-- Opening Marker --
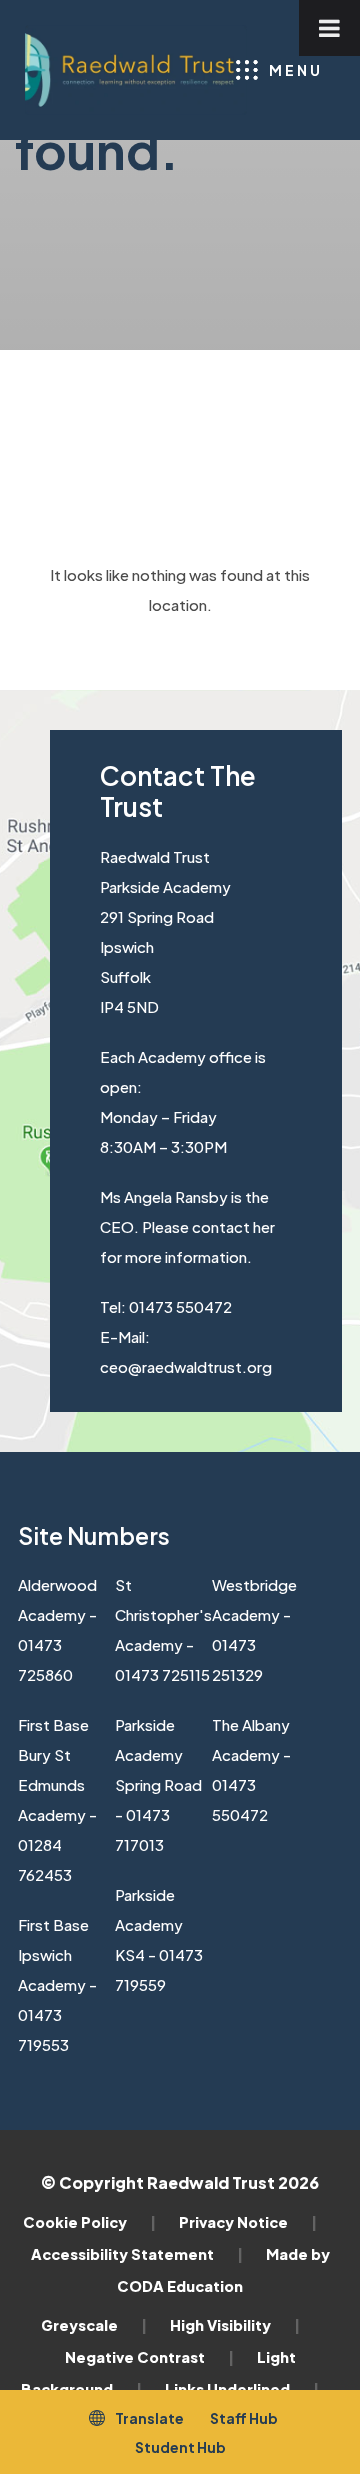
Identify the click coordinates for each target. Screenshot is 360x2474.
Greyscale (94, 2325)
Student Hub (180, 2447)
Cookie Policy (89, 2222)
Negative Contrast (149, 2357)
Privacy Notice (248, 2222)
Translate (149, 2418)
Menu (296, 70)
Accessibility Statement (137, 2254)
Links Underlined (242, 2389)
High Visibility (235, 2325)
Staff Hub (244, 2418)
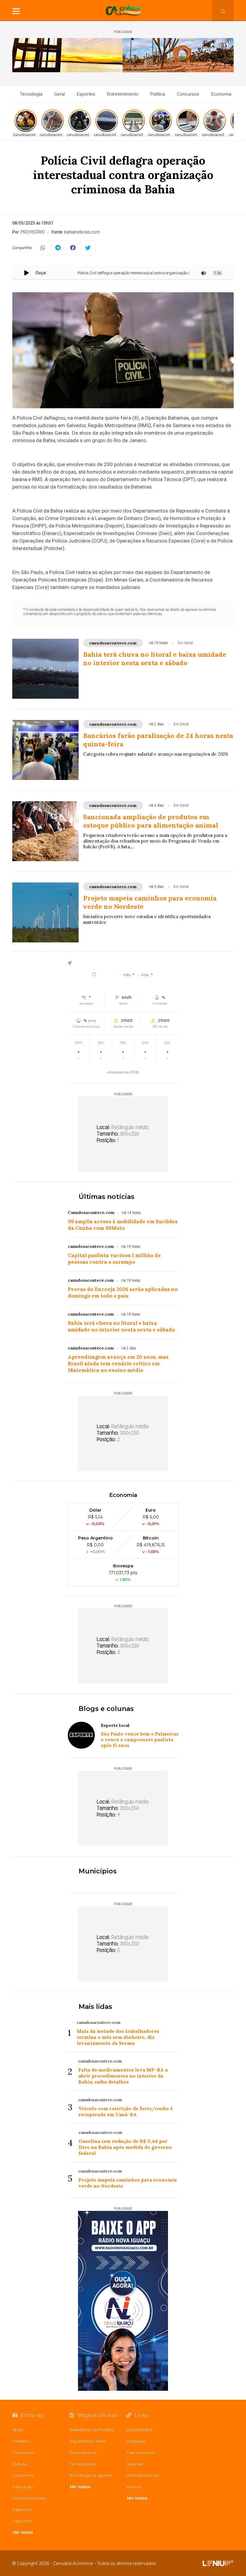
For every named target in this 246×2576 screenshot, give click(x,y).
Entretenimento (122, 94)
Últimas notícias (106, 1197)
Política (157, 94)
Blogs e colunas (106, 1709)
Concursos (188, 94)
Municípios (98, 1871)
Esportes (86, 94)
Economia (221, 94)
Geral (59, 94)
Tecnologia (31, 94)
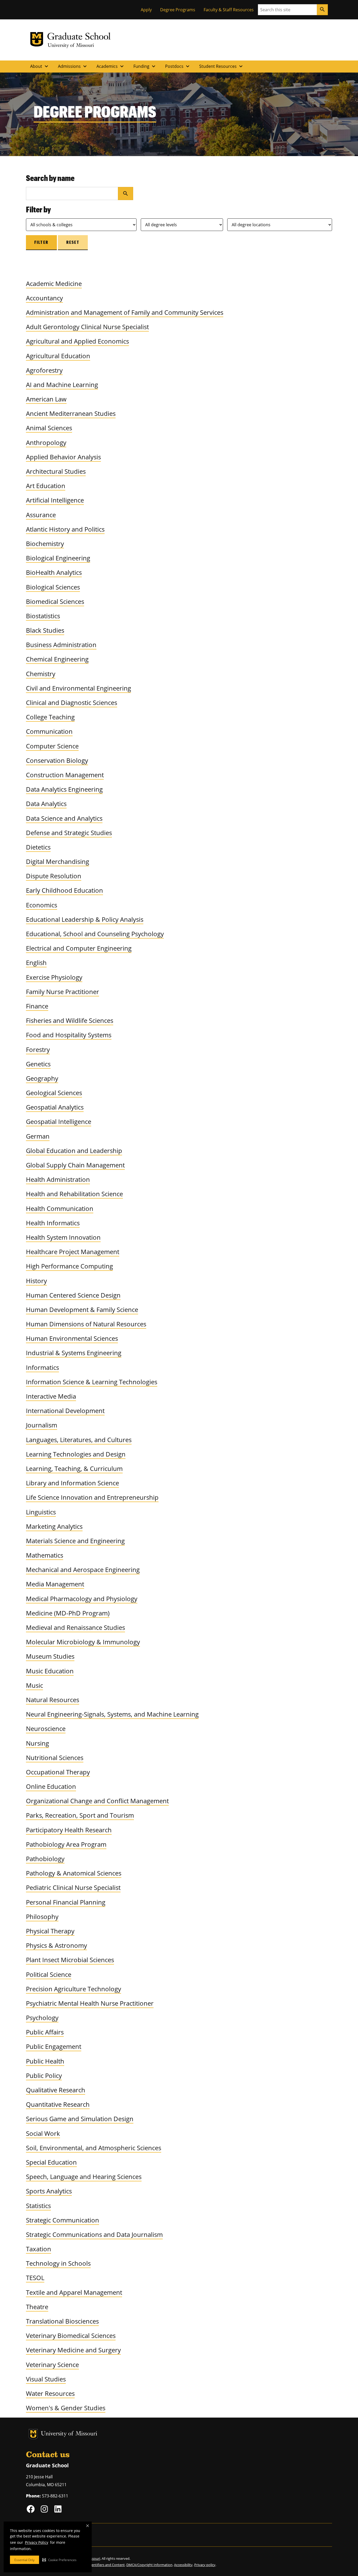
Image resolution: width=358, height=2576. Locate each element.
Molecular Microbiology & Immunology (83, 1641)
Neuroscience (46, 1728)
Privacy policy (204, 2564)
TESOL (35, 2277)
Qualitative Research (55, 2090)
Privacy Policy (36, 2542)
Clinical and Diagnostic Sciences (71, 702)
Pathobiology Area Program (66, 1844)
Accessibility (183, 2564)
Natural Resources (52, 1699)
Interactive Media (51, 1396)
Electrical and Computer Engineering (79, 948)
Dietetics (38, 847)
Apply (146, 10)
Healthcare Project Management (72, 1251)
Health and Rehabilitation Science (74, 1193)
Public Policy (44, 2075)
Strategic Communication (62, 2220)
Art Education (45, 485)
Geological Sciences (54, 1092)
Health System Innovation (63, 1237)
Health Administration (58, 1179)
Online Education (51, 1786)
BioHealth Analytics (54, 572)
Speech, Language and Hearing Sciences (84, 2176)
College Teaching (50, 717)
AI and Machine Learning (62, 384)
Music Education (50, 1671)
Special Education (51, 2162)
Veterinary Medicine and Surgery (73, 2350)
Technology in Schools (58, 2263)
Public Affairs (45, 2032)
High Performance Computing (69, 1266)
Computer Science (52, 746)
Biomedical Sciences (55, 601)
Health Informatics (53, 1222)
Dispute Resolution (53, 875)
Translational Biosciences (62, 2321)
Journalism (41, 1425)
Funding (145, 66)
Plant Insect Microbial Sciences (70, 1959)
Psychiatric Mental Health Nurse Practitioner (90, 2003)
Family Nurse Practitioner (62, 991)
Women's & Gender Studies (65, 2407)
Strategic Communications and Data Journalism (94, 2234)
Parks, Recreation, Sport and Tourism (80, 1815)
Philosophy (42, 1916)
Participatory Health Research (69, 1829)
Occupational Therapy (58, 1772)
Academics (110, 66)
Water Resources (50, 2393)
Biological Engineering (58, 558)
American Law (46, 399)
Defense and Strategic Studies (69, 832)
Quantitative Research (58, 2104)
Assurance (41, 514)
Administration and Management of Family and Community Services (124, 312)
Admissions (73, 66)
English (36, 962)
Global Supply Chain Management (75, 1165)
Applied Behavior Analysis (63, 457)
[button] (59, 2560)
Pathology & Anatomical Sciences (73, 1873)
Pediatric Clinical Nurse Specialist (73, 1887)
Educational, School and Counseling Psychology (95, 933)
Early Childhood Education (64, 890)
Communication (49, 731)
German (38, 1136)
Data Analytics (46, 803)
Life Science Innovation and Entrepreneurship (92, 1497)
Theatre (37, 2306)
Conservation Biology (57, 760)
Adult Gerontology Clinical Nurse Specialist (87, 326)
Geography (42, 1078)
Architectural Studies (56, 471)
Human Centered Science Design (73, 1295)
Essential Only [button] (24, 2560)
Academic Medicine (54, 283)
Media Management (55, 1584)
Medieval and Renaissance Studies (75, 1627)
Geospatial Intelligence (58, 1121)
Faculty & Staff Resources (229, 10)
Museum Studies (50, 1656)
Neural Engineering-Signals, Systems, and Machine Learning (112, 1714)
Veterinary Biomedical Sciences (71, 2335)
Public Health (45, 2061)
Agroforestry (44, 370)
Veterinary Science (52, 2364)
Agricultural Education (58, 355)
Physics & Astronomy (56, 1945)
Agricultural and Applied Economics (77, 341)
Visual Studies (46, 2379)
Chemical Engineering (57, 659)
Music (34, 1685)
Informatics (42, 1367)
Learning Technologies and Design (76, 1454)
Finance (37, 1006)
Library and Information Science (72, 1483)
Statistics (38, 2205)
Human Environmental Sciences (72, 1338)
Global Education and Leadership (74, 1150)
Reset (72, 242)
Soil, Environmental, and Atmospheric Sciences (93, 2147)
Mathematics (44, 1555)
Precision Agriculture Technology (73, 1988)
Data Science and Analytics (64, 818)
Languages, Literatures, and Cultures (79, 1439)
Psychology (42, 2017)
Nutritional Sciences (54, 1757)
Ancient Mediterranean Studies (71, 413)
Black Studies (45, 630)
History (36, 1280)
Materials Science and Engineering (75, 1540)
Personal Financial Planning (65, 1902)
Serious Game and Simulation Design (79, 2118)
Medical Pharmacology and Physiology (81, 1598)
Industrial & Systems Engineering (73, 1352)
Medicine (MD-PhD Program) (68, 1613)
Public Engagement (53, 2046)
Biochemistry (45, 543)
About (40, 66)
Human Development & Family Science (82, 1309)
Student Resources (221, 66)
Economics (41, 905)
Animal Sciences (49, 427)
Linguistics (41, 1512)
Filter (41, 242)
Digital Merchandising (57, 861)
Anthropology (46, 442)
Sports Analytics (49, 2191)
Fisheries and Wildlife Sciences (69, 1020)
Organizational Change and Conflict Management (97, 1800)
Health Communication (59, 1208)
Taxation (38, 2248)
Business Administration (61, 644)
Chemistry (40, 673)
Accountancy (44, 298)
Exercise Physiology (54, 977)
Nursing (37, 1743)
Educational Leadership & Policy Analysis (84, 919)
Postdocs (178, 66)
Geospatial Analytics (55, 1107)
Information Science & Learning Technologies (91, 1381)
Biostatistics (43, 615)
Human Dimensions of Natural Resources (86, 1324)
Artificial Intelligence (55, 500)
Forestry (38, 1049)
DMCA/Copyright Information (149, 2564)
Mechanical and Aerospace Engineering (83, 1569)
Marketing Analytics (54, 1526)
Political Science (48, 1974)
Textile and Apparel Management (74, 2292)
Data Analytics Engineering (64, 789)
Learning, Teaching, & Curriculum (74, 1468)
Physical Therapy (50, 1931)
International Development (65, 1410)
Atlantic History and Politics (65, 529)
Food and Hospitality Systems (68, 1034)
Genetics (38, 1064)
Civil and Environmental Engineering (78, 688)
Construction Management (65, 774)
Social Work (43, 2133)
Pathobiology (45, 1858)
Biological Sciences (53, 587)
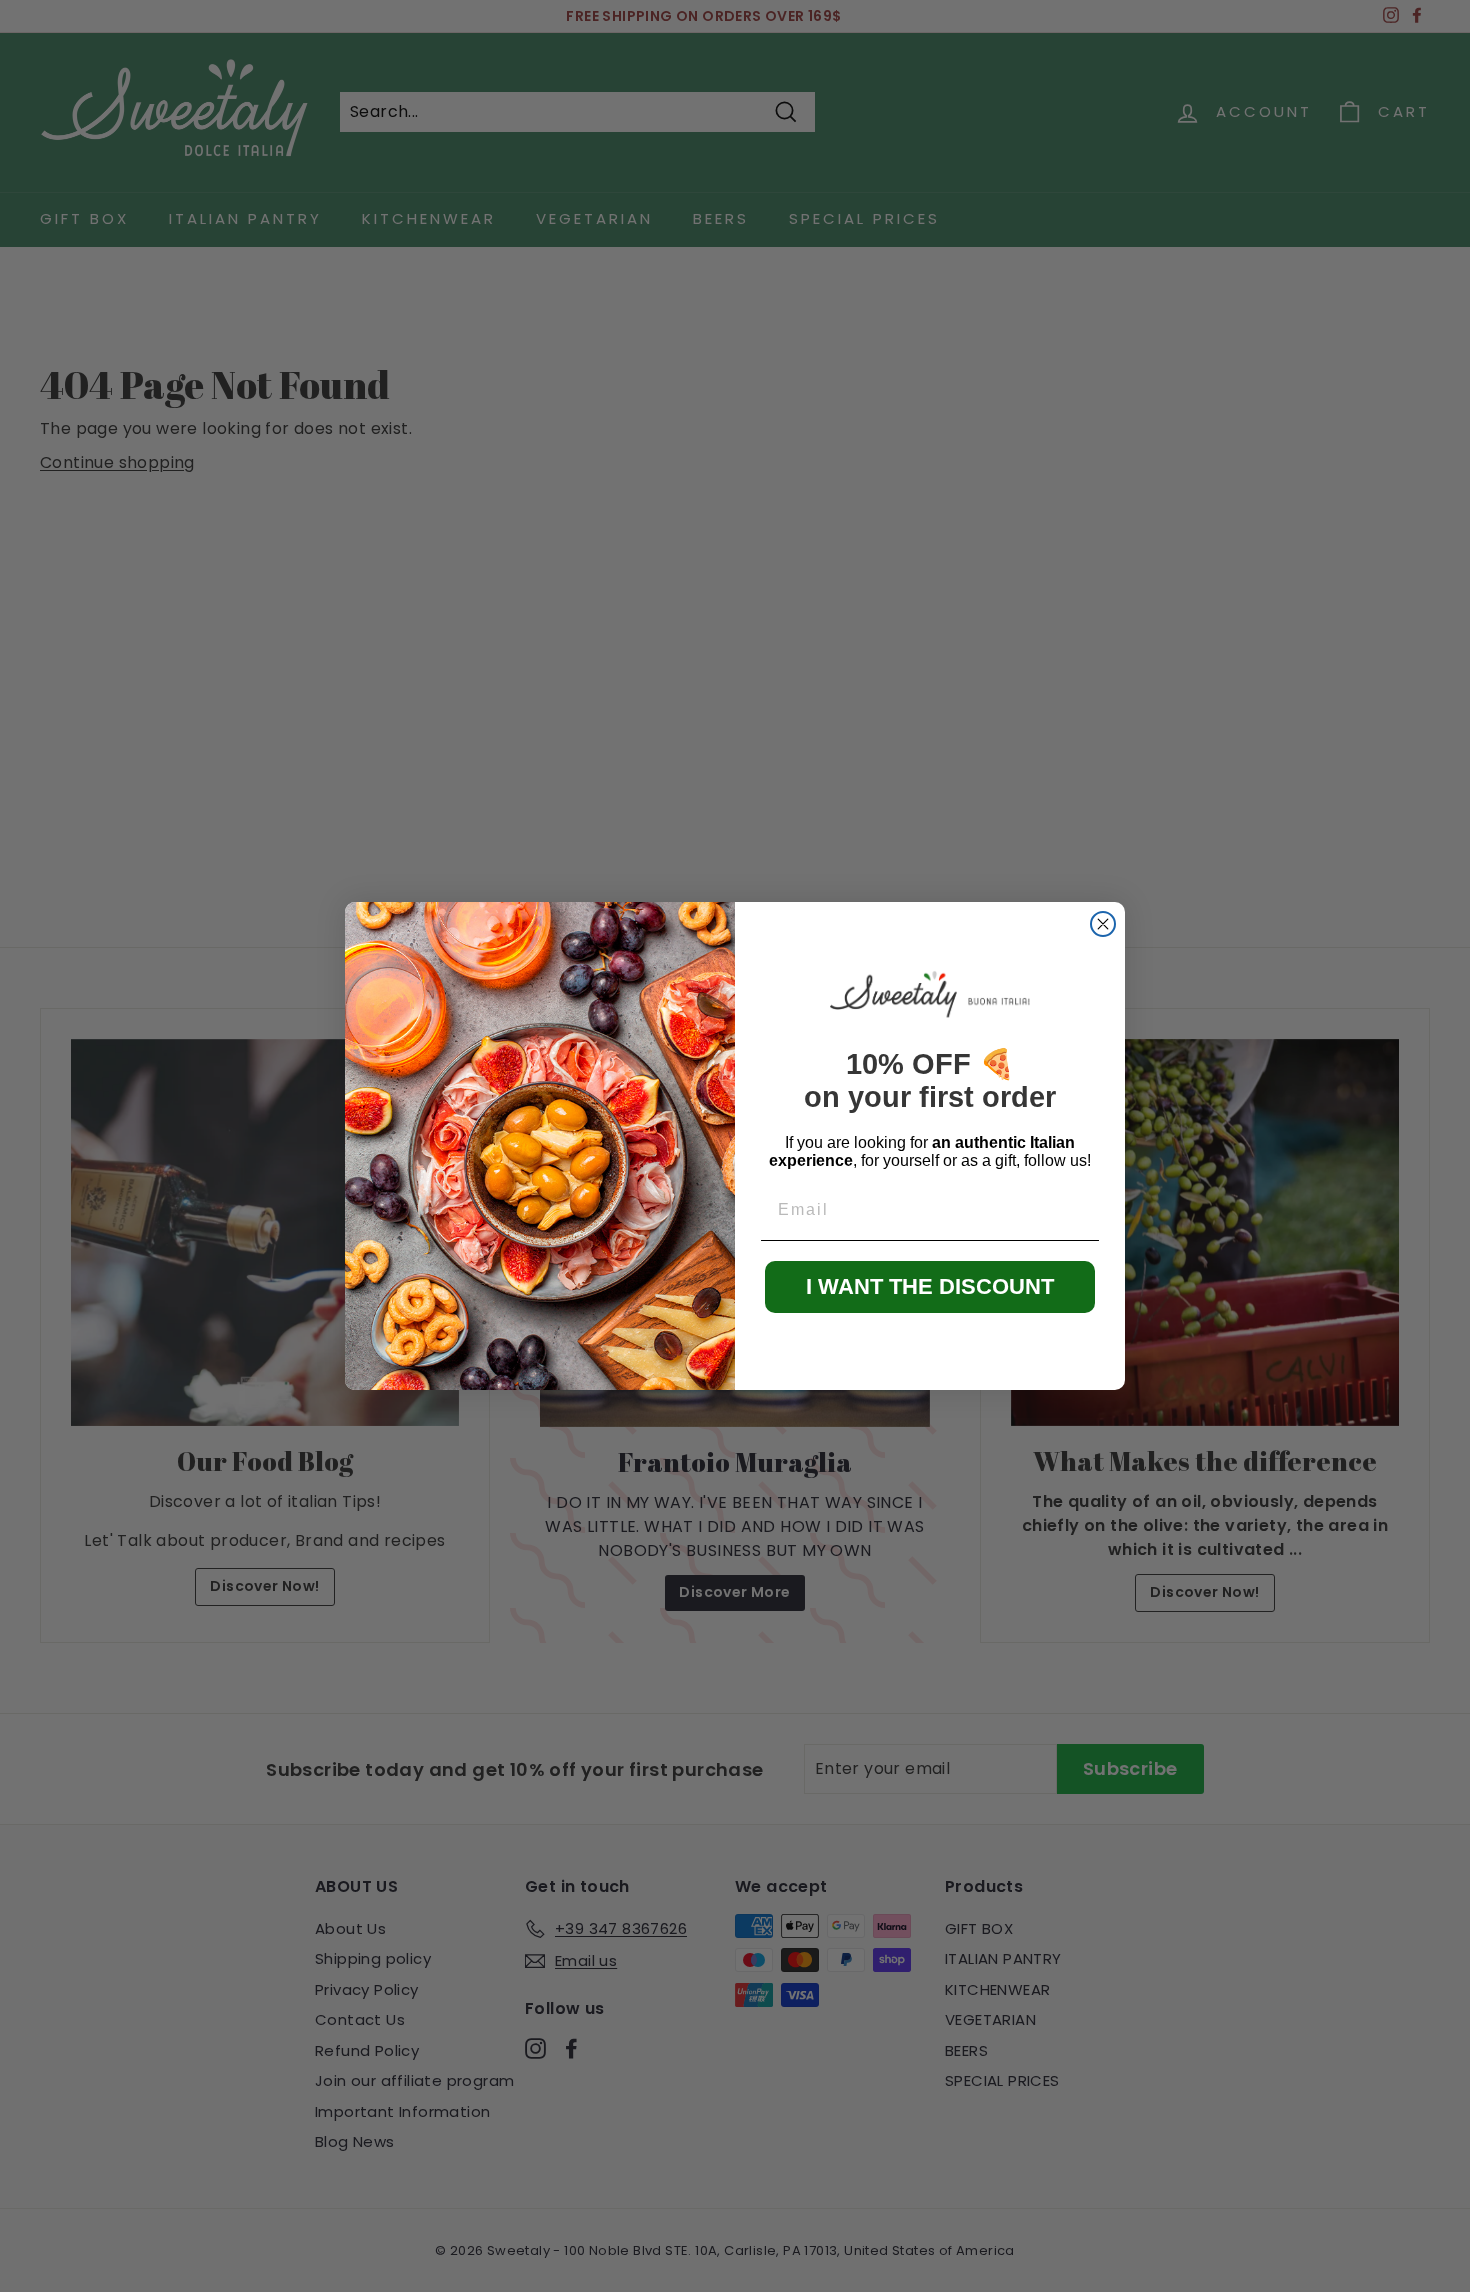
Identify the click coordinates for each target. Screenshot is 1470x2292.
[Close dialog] (1103, 924)
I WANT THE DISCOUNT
-- Closing Marker --
Scan the lines above for "Music (34, 1685)" and for "Languages, Literatures, and". Repeat exactly the line holding each of them and every line in between.

Music (34, 1685)
Informatics (42, 1367)
Learning Technologies and Design (76, 1454)
Finance (37, 1006)
Library and Information Science (72, 1483)
Statistics (38, 2205)
Human Environmental Sciences (72, 1338)
Global Education and Leadership (74, 1150)
Reset (72, 242)
Soil, Environmental, and Atmospheric Sciences (93, 2147)
Mathematics (44, 1555)
Precision Agriculture Technology (73, 1988)
Data Science and Analytics (64, 818)
Languages, Literatures, and Cultures (79, 1439)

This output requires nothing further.